Document segment -
'''
Following its closure, it was converted into two shopfronts and listed for rent.

Bergin Hunt and Fish Club address

The address and the GPS coordinates for this location are as follows:


98-04 101st Avenue, Queens, New York, NY 11416, USA


To view directions on how to get there, you can use the Google Maps shortcut below:

Google Maps

GPS coordinates

The latitude and longitude coordinates for the club are:

40.684982, -73.843116


It is situated close to the corner of 101st Avenue and 98th Street, in the northeastern section of Ozone Park.

Details about the general area

Ozone Park is a neighborhood in the southwestern part of Queens. It is close to the Aqueduct Racetrack.


Photos of the club and other related images.

98-04 101st Avenue

98-04 101st Avenue

This Google Street View image of 98-04 101st Avenue was taken in June 2022.

The property was converted into two retail units after the Bergin Hunt and Fish Club closed its doors in 2005.

At the time of writing, it was home to a Christian church and a bubble tea store.

Carmine Fatico

Carmine Fatico

These are surveillance photographs of John Gotti and Carmine Fatico.

Fatico was the "caporegime" of the Bergin crew.

Originally, the gang's base was situated in the East New York borough of Brooklyn. However, Fatico was so dismayed by the changing racial demographics of the neighborhood that he decided to relocate to Ozone Park in Queens.

Gotti quickly became a leading figure in the crew, as he was young, smart, and tough.

In 1972, Fatico was arrested on loan-sharking charges. As part of his bail conditions, he was ordered to stay away from his crew. During his absence, he chose Gotti to become his acting capo.

Five years later, Fatico was sent to prison for stealing fur coats, and Gotti was promoted to capo of the Bergin crew. From that point on, he reported to Gambino underboss Aniello Dellacroce, whose HQ was at the Ravenite Social Club in Little Italy.
'''
Dataset excerpt -
'''
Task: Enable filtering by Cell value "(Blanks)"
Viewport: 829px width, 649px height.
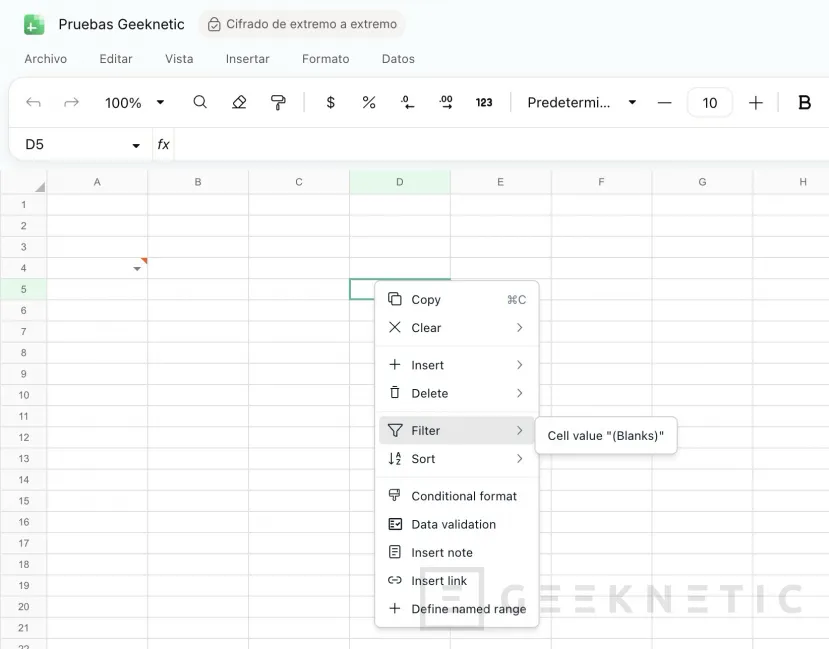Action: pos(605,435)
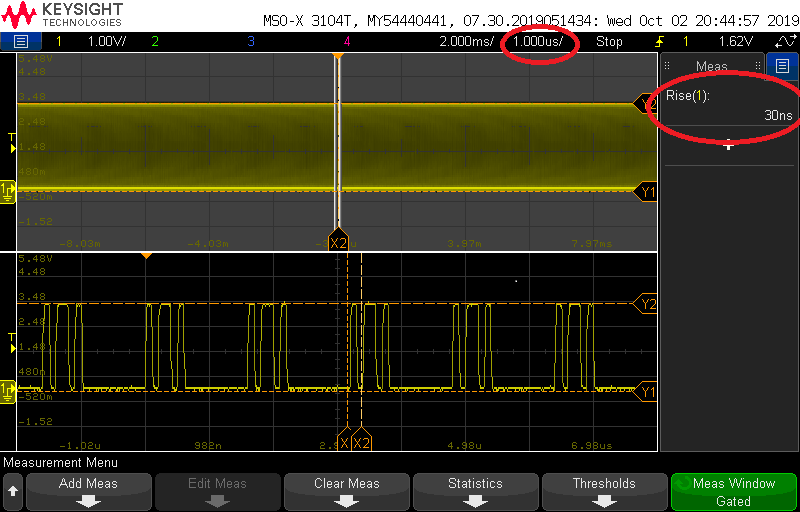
'''
Short exercise - According to the Bergin Hunt and Fish Club text, please name the two businesses that occupied 98-04 101st Avenue at the time of writing.

Task response - A Christian church and a bubble tea store.